A dicembre, uno sconosciuto coronavirus è emerso nella città cinese di Wuhan. Attualmente, il virus ha infettato oltre 82.000 persone nel mondo, provocando più di 2.800 vittime e diffondendosi in altre decine di Paesi al di fuori della Cina. Oltre alla Cina, punto di partenza dell’epidemia, al momento preoccupano due focolai in particolare: sono la Corea del Sud (al 2° posto al mondo per numero di contagiati) e l’Italia (4° posto). Nel nostro Paese, allo scoppio del focolaio in Lombardia, dove ora i casi confermati sono più di 300, sono scattate misure molto drastiche, che hanno messo in quarantena diversi comuni, isolando di fatto circa 50.000 persone. Nonostante queste misure non siano riuscite ad impedire che il virus si diffondesse in altre regioni, c’è chi ancora grida all’allarmismo, ad un’esagerazione della situazione.
Per cercare di comprendere l’utilità di queste misure, che in Cina hanno riguardato decine di milioni di persone, è necessario introdurre il concetto di tasso netto di riproduzione, indicato con R0. Quando emerge una nuova malattia, le organizzazioni sanitarie fanno riferimento a questo valore per valutare se un’epidemia si diffonderà: R0 rappresenta il numero medio di persone a cui un individuo infetto può trasmettere la malattia in una popolazione che non ha mai affrontato quella malattia prima. Se R0 è 3, significa che in media, ogni caso creerà 3 nuovi casi. Ma non è tutto così semplice.
R0 è importante perché se maggiore di 1, probabilmente l’infezione continuerà a diffondersi. Ma se è inferiore ad 1, probabilmente si arresterà da sola. Quindi questo numero è di vitale importanza, perché fornisce fondamentali informazioni per le organizzazioni e le nazioni per valutare al meglio la risposta ad un’epidemia come quella che il mondo sta affrontando in questo momento.

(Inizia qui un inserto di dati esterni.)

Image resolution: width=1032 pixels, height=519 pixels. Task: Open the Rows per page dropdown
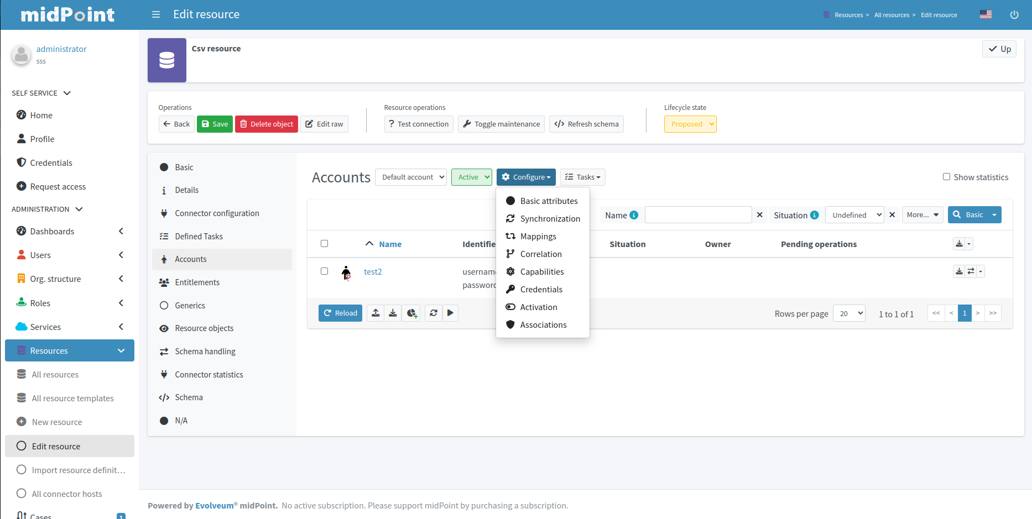pos(849,313)
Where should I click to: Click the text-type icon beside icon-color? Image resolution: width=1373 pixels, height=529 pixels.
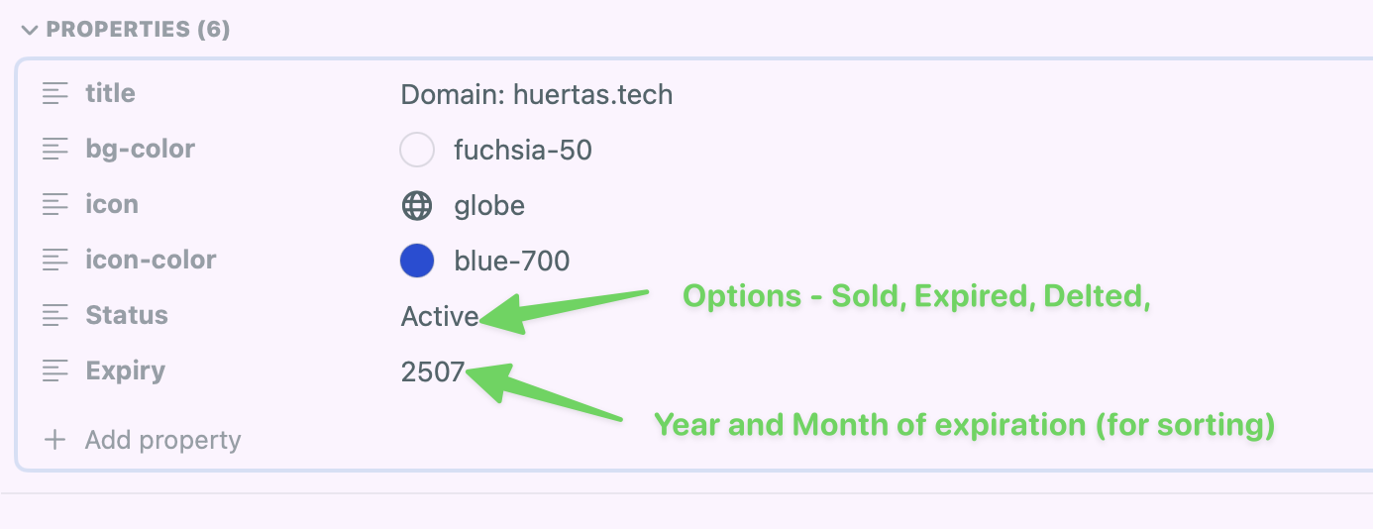tap(56, 261)
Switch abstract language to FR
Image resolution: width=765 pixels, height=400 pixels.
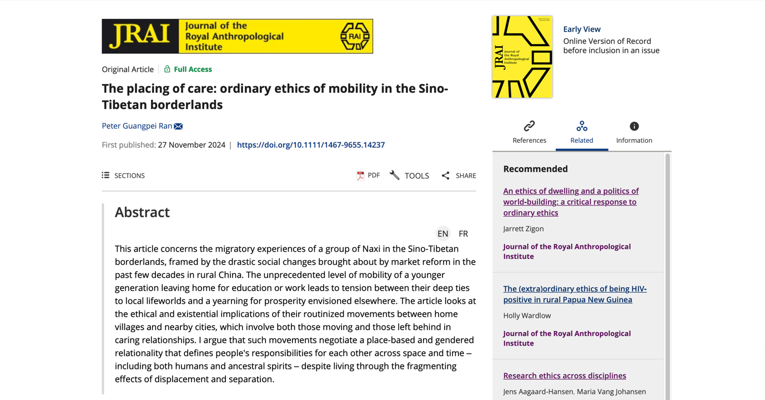point(463,234)
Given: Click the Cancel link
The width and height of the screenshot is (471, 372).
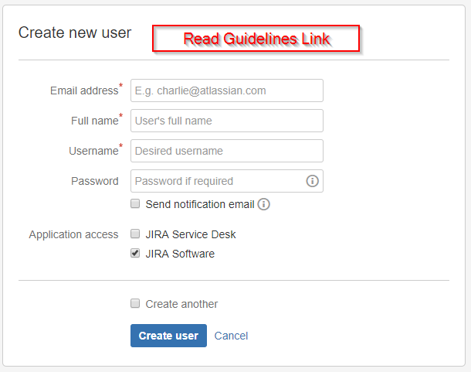Looking at the screenshot, I should point(231,336).
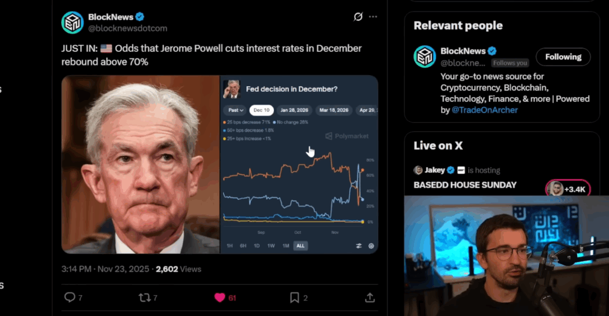609x316 pixels.
Task: Open the @blocknewsdotcom handle link
Action: [x=127, y=29]
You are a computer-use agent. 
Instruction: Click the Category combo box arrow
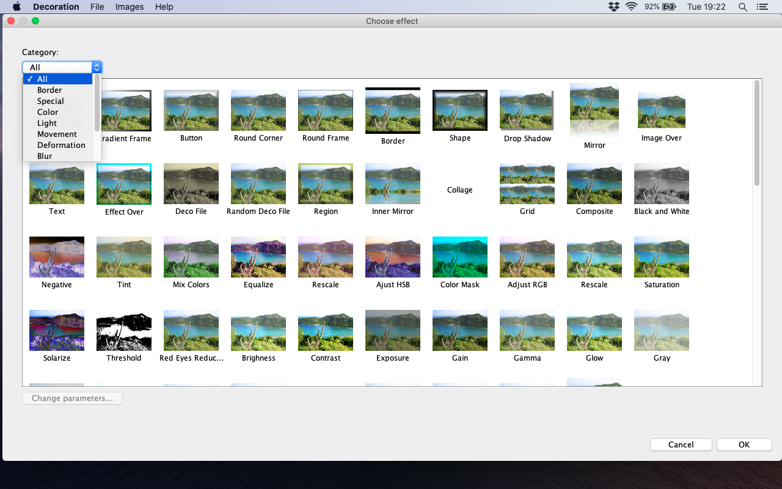click(x=97, y=67)
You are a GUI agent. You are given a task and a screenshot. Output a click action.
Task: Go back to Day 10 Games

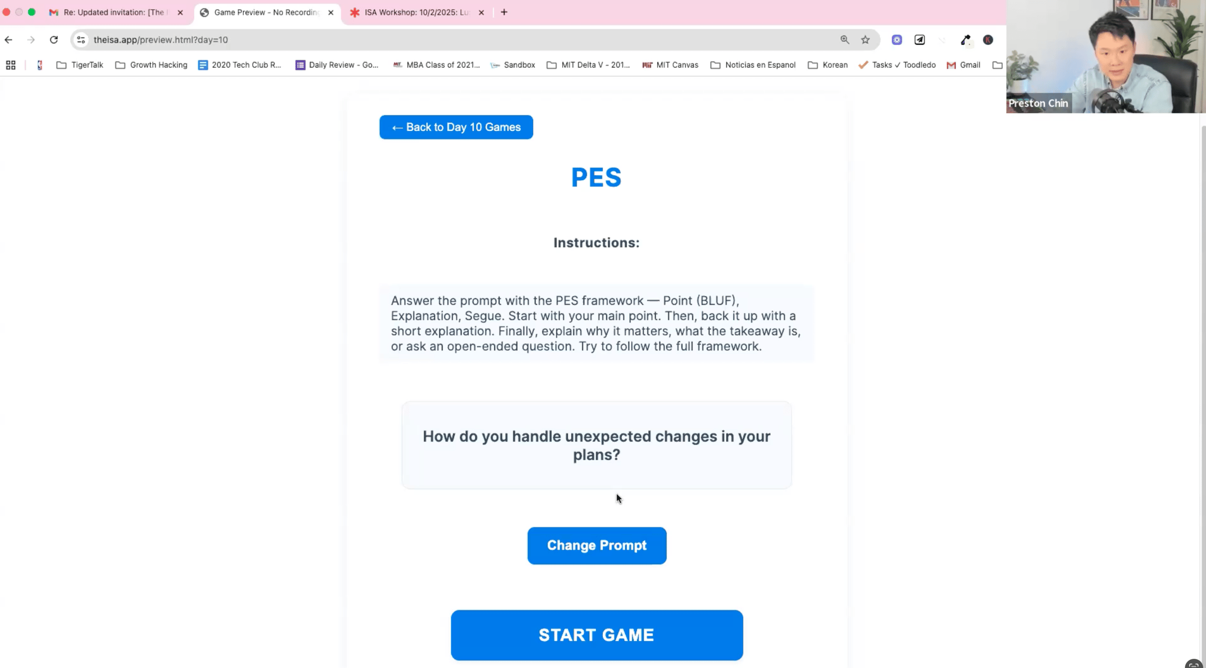456,127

Ma il tasso netto di riproduzione non è facile da calcolare, soprattutto nei primi giorni di un’epidemia, quando non è ancora chiaro quanti casi ci siano. Alcune persone potrebbero essere state infettate senza mostrare sintomi, mentre altre potrebbero non aver riportato i loro sintomi alle autorità sanitarie. Dati assenti su chi abbia la malattia, sui loro spostamenti e sui loro contatti, costringono gli scienziati a calcolare R0 attraverso complicate simulazioni in cui vengono utilizzate una varierà di metodi. Questo è il motivo per il quale le stime del tasso netto di riproduzione possono variare tra di loro. Inoltre, questo parametro dipende anche dalla probabilità che qualcuno ha di essere infettato dopo il contatto con una persona malata e dalla frequenza con cui si verifica tale contatto. “Nei posti con un buon controllo dell’infezione, dove si possono isolare i casi appena si verificano, si vedrà un R0 più basso rispetto ai posti in cui è partita inizialmente l’epidemia”, spiega Majumder.
Il nuovo virus, che rappresenta una minaccia da non sottovalutare, è emerso in un momento in cui gli scienziati hanno più strade che mai per pubblicare i loro dati e confrontarsi. Questa è una cosa positiva, poiché una comunicazione aperta e veloce può aiutare a tenere a bada la malattia più rapidamente.